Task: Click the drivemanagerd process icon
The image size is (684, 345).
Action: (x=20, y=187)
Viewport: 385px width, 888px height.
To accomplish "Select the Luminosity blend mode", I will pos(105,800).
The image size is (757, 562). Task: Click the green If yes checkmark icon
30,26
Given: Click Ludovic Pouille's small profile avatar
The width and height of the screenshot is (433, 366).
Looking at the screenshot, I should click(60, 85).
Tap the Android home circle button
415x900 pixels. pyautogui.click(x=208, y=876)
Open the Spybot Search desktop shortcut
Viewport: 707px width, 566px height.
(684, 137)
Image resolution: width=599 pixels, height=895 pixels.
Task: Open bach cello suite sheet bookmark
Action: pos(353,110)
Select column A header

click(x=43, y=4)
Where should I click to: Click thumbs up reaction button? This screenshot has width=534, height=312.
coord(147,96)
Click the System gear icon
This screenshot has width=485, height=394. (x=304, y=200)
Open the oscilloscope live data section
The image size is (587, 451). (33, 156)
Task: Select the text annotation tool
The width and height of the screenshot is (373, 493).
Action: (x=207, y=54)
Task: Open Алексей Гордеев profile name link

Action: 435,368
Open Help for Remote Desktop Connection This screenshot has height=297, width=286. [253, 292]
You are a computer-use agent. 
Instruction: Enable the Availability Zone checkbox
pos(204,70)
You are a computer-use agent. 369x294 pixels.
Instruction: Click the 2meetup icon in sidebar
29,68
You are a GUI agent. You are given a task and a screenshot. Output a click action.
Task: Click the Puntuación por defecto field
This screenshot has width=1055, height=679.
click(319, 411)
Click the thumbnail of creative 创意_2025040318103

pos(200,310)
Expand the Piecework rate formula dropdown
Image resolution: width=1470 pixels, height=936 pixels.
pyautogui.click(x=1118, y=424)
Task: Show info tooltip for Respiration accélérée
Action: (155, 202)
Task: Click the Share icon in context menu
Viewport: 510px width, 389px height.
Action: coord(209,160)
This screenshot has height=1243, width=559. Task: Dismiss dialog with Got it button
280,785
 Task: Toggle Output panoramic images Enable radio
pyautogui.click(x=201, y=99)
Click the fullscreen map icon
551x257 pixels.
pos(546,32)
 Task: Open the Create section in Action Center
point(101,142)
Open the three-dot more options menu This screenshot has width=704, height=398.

* **Brief**
Which of the lines in the data hold the string "agent"? Report each of them by copying it.

* **Solution for this exercise**
You are a computer-use agent. 
You are a computer-use agent. 369x294 pixels.
You are a GUI agent. You are given a task and a screenshot. Output a click action.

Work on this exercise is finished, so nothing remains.